- **TASK INSTRUCTIONS**
Reproduce only the lines of the material below that start at the line containing "The image size is (581, 586)." and stop at the line containing "The width and height of the screenshot is (630, 480).". Keep both end lines.
[Opening GIVEN RECORDS section]
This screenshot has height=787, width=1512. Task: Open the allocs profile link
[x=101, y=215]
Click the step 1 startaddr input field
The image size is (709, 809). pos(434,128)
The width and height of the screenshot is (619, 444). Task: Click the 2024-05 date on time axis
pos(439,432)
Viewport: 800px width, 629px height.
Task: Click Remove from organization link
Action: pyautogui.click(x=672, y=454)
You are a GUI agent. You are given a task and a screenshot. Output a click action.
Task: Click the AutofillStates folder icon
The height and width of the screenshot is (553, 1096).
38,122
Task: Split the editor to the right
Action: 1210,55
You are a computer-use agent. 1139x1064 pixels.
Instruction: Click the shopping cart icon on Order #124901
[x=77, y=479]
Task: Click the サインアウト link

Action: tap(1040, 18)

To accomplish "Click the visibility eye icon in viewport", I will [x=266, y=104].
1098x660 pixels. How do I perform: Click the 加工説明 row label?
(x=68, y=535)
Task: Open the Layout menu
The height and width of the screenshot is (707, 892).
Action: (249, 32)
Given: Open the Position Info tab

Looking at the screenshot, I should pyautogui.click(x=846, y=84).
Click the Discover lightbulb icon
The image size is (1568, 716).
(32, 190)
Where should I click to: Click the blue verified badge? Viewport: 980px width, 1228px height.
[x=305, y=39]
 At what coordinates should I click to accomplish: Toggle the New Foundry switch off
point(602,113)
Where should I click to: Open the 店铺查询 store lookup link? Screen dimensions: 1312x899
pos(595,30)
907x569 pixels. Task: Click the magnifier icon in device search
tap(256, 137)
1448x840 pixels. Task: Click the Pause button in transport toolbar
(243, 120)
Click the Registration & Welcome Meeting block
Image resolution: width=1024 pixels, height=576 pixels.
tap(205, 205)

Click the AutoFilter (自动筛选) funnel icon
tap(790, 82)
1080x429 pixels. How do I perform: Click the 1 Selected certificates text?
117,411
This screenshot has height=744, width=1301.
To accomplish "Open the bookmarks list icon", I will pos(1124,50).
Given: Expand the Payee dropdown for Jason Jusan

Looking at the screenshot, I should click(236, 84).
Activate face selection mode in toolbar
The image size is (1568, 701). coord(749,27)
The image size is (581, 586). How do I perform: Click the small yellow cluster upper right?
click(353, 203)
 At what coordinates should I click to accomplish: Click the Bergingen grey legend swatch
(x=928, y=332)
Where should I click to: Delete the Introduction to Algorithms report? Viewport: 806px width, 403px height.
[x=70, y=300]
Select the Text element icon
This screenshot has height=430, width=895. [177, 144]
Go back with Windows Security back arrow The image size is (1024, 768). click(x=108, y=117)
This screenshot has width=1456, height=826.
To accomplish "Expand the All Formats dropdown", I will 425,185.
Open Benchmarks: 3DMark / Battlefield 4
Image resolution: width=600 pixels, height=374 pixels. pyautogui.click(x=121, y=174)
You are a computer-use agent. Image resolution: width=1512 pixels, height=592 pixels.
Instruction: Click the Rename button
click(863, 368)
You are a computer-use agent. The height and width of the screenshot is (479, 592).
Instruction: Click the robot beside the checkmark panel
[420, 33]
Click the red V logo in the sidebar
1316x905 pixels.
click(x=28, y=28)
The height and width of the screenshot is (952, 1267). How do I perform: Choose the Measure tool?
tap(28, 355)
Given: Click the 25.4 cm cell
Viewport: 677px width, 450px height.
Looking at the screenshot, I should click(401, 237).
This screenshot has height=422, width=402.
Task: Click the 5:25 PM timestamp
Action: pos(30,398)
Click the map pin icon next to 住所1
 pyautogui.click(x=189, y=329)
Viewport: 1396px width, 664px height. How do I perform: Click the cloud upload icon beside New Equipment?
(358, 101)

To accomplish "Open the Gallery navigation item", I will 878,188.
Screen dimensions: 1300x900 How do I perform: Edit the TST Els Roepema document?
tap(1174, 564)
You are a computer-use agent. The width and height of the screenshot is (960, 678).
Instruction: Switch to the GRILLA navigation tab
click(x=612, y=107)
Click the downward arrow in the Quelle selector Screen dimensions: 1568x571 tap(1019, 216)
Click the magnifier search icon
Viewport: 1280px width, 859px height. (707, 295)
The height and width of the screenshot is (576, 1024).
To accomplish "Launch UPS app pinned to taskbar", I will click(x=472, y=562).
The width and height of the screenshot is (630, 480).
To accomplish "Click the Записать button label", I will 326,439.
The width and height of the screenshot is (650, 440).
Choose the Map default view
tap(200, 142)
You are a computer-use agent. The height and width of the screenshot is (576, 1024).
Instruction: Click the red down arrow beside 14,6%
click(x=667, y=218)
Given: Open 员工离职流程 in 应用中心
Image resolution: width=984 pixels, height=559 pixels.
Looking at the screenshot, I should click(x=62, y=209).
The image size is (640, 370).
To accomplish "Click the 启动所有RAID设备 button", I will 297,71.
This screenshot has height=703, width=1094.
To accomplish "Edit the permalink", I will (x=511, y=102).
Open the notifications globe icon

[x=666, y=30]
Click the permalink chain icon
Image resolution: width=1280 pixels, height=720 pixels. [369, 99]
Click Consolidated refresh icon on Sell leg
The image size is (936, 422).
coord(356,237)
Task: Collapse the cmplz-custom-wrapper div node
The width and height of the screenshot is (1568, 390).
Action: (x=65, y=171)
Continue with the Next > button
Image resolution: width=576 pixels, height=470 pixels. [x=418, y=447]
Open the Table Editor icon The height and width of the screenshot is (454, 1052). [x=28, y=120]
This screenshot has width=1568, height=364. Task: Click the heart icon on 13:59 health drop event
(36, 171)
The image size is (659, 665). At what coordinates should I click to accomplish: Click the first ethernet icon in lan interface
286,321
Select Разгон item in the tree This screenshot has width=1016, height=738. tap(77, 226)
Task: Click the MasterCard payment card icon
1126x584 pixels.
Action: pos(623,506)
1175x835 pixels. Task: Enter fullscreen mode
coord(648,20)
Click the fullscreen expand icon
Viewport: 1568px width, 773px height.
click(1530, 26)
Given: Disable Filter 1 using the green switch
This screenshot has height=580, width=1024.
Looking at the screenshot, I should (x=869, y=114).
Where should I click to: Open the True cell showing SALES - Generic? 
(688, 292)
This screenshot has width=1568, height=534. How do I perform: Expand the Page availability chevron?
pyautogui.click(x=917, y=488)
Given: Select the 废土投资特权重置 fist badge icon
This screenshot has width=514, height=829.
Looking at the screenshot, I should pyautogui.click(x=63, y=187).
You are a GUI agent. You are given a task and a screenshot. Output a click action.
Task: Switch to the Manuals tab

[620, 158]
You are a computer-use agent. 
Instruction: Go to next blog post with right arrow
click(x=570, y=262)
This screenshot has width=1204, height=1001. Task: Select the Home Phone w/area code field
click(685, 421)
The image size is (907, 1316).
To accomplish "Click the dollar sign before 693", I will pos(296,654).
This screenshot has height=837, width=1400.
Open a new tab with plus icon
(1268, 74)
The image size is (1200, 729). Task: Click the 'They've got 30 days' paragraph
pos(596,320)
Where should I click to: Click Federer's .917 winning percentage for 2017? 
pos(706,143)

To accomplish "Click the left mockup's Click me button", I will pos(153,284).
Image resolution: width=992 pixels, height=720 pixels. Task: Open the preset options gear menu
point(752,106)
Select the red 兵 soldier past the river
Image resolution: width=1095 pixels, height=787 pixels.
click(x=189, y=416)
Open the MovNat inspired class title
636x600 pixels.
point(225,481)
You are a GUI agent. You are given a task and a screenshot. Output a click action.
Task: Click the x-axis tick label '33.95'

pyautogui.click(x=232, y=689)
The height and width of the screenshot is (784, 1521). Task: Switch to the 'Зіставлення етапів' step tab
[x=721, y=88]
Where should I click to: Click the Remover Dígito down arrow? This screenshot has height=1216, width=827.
[Closing GIVEN RECORDS section]
- **SOLUTION**
The image size is (581, 586). How do I perform: Click the small yellow cluster upper right?
click(353, 203)
 At what coordinates should I click to accomplish: Click the Bergingen grey legend swatch
(x=928, y=332)
Where should I click to: Delete the Introduction to Algorithms report? Viewport: 806px width, 403px height.
[x=70, y=300]
Select the Text element icon
This screenshot has height=430, width=895. [177, 144]
Go back with Windows Security back arrow The image size is (1024, 768). click(x=108, y=117)
This screenshot has width=1456, height=826.
To accomplish "Expand the All Formats dropdown", I will 425,185.
Open Benchmarks: 3DMark / Battlefield 4
Image resolution: width=600 pixels, height=374 pixels. pyautogui.click(x=121, y=174)
You are a computer-use agent. Image resolution: width=1512 pixels, height=592 pixels.
Instruction: Click the Rename button
click(863, 368)
You are a computer-use agent. The height and width of the screenshot is (479, 592).
Instruction: Click the robot beside the checkmark panel
[420, 33]
Click the red V logo in the sidebar
1316x905 pixels.
click(x=28, y=28)
The height and width of the screenshot is (952, 1267). How do I perform: Choose the Measure tool?
tap(28, 355)
Given: Click the 25.4 cm cell
Viewport: 677px width, 450px height.
Looking at the screenshot, I should click(401, 237).
This screenshot has height=422, width=402.
Task: Click the 5:25 PM timestamp
Action: pos(30,398)
Click the map pin icon next to 住所1
 pyautogui.click(x=189, y=329)
Viewport: 1396px width, 664px height. How do I perform: Click the cloud upload icon beside New Equipment?
(358, 101)

To accomplish "Open the Gallery navigation item", I will 878,188.
Screen dimensions: 1300x900 How do I perform: Edit the TST Els Roepema document?
tap(1174, 564)
You are a computer-use agent. The width and height of the screenshot is (960, 678).
Instruction: Switch to the GRILLA navigation tab
click(x=612, y=107)
Click the downward arrow in the Quelle selector Screen dimensions: 1568x571 tap(1019, 216)
Click the magnifier search icon
Viewport: 1280px width, 859px height. (707, 295)
The height and width of the screenshot is (576, 1024).
To accomplish "Launch UPS app pinned to taskbar", I will click(x=472, y=562).
The width and height of the screenshot is (630, 480).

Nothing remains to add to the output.